Correlation does not imply causation.


Late Friday, Egan Jones exhibited ex ante analysis and downgraded US Treasury debt by one notch to AA- due to the inflation risk as a result of QE III. Many in the street brushed this off as irrelevant, but I think Egan Jones raised a valid point and his reasoning is in line with a risk we addressed in The Bond Market's China Syndrome in early August.
Today... the conditions are in place for a similar rise in yields. In addition, with long duration coupons substantially below their level in 2010, a move just back to where yields were before last year's August equity market crash would produce a massacre in the bond market, potentially leading to a dangerous self-fulfilling meltdown.

The US fiscal situation is no different than Europe, and you can bet that if our yields start rising, our credit condition will rapidly deteriorate. This will feed on itself. Suddenly sentiment will shift and our reliance on foreign financing will be at risk as the reserve currency status is called into question.

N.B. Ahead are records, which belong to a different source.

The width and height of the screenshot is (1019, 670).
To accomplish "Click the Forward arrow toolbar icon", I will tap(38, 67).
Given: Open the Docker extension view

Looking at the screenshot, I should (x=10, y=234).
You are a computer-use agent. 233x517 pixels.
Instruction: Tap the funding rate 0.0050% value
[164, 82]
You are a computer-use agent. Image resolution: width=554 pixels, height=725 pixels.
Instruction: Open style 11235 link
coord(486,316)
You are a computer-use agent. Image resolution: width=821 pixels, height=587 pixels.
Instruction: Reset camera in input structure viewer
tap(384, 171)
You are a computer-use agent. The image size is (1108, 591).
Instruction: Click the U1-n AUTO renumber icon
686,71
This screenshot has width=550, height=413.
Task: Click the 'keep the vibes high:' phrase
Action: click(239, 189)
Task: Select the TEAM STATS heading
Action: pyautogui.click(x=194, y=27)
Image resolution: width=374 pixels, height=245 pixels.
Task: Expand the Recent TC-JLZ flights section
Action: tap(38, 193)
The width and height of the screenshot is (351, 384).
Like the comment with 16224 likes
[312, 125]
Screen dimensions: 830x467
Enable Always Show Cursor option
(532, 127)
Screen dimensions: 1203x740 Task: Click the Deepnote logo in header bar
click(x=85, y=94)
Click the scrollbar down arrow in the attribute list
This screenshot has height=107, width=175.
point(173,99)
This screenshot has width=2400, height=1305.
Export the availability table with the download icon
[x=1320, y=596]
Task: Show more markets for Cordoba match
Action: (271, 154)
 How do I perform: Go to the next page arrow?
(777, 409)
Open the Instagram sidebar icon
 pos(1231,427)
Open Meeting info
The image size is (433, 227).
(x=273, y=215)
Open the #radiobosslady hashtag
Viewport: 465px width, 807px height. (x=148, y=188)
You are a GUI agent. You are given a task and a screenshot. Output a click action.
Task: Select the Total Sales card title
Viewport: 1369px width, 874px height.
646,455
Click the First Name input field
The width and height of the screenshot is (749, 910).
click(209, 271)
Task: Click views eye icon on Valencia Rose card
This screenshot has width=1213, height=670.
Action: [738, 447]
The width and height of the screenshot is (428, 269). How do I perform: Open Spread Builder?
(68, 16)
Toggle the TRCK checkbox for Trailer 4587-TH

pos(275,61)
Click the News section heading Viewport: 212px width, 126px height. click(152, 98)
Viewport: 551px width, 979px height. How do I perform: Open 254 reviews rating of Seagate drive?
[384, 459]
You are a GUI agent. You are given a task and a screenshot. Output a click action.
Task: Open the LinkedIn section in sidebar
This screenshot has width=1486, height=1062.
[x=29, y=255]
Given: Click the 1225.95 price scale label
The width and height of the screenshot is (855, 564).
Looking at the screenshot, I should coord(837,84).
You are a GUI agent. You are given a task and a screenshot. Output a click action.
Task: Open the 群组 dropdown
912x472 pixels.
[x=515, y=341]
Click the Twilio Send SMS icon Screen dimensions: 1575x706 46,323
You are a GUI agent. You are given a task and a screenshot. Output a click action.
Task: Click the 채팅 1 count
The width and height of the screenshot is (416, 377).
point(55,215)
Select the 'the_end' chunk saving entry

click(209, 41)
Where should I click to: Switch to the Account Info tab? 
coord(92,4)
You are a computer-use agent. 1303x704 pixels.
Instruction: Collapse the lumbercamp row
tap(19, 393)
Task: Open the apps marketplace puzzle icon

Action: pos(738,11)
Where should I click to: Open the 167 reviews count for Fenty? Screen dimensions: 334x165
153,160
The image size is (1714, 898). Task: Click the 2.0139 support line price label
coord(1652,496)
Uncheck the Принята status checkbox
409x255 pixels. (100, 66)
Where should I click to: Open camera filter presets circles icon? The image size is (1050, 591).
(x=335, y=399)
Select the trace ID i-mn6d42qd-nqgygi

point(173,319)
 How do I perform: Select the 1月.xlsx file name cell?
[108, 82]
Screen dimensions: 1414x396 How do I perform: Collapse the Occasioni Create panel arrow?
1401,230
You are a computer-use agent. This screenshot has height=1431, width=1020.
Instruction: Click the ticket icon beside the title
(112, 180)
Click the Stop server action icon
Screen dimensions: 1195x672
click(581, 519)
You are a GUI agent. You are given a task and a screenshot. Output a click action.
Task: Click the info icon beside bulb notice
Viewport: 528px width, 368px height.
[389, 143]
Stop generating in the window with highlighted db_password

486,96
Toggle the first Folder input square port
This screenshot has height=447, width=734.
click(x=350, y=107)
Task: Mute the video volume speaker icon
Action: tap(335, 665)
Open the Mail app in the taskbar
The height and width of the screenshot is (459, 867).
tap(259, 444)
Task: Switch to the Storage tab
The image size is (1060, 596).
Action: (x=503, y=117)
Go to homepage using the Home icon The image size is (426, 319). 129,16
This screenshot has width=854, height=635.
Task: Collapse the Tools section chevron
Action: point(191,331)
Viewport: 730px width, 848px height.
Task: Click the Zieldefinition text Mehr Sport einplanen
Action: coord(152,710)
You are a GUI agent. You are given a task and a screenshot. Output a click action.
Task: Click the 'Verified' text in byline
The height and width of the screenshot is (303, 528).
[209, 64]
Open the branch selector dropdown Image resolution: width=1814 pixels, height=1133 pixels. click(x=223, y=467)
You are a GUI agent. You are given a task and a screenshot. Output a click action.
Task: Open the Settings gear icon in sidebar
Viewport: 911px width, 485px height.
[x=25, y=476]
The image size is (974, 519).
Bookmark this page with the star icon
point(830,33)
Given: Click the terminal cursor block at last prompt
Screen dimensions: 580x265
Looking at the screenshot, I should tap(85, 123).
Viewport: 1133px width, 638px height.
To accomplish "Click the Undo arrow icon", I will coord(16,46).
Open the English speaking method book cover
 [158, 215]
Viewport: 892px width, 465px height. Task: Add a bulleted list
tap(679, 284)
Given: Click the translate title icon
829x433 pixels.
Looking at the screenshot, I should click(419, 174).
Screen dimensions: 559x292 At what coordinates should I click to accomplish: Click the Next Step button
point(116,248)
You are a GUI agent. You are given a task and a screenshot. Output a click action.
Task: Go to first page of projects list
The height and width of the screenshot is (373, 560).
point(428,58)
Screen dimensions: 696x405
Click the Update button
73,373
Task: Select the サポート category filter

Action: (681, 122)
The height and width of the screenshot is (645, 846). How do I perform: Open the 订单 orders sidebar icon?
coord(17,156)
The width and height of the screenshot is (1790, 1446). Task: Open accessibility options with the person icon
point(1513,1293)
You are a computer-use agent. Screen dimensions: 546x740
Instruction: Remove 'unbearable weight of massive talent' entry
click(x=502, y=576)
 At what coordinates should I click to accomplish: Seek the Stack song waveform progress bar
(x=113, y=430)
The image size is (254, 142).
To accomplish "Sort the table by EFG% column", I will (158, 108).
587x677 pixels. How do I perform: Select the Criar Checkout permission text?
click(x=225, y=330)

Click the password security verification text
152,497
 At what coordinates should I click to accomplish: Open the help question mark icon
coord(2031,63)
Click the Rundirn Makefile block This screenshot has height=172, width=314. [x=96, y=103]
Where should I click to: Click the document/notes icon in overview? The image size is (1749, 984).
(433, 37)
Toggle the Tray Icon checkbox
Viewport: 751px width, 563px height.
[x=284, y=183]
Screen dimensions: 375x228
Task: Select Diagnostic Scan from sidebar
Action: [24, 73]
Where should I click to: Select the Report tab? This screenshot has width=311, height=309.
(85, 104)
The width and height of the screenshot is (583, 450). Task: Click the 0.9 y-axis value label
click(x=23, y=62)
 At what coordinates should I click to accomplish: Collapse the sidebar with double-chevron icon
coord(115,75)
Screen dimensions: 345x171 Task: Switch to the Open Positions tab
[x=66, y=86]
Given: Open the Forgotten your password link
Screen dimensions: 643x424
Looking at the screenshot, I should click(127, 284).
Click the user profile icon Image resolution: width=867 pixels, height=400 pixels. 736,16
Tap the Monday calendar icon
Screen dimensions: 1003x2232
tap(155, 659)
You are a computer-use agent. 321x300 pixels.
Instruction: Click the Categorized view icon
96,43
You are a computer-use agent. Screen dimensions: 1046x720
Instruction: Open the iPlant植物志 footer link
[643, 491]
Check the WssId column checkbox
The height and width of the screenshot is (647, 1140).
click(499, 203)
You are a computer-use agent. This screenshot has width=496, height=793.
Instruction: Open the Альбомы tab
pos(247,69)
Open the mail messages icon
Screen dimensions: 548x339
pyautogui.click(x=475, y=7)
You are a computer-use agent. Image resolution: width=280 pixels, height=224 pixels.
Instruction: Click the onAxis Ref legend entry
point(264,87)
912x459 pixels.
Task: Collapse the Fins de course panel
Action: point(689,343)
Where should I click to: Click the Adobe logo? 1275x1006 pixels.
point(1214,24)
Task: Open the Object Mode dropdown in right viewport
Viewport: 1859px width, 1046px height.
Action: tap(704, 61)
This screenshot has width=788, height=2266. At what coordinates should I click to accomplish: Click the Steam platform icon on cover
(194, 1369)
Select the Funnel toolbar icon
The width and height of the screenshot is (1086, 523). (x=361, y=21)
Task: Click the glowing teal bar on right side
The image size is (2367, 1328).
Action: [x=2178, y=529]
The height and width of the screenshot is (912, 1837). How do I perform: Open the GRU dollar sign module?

So we have a situation here where there is a tradeoff between inflation, employment, and interest rates. It's not clear to the market what level of inflation is acceptable to Bernanke to bring down unemployment, but it is clear that the market is prepared to respond and there is an interest rate limit that would threaten US solvency. What is max pain for the US Treasury? I don't want to find out, but maybe Bernanke does.

The ex post analysis of QE III has been focused on the Federal Reserve keeping interest rates low for a very long time, concluding that bond yields will also remain low. The ex ante analysis has been focused on the implications of the inflationary discount in the long end of the curve and concluding that the conditions are in place for a nasty spike in interest rates that could manifest itself into a full blown meltdown.

I'm not calling for a bond market crash and maybe Bernanke can hold it together, but last week was a shot across the bow. I've said it many times before: Bernanke is prone to blowing up his own trade -- and if he's not careful, he may blow up the biggest one of all.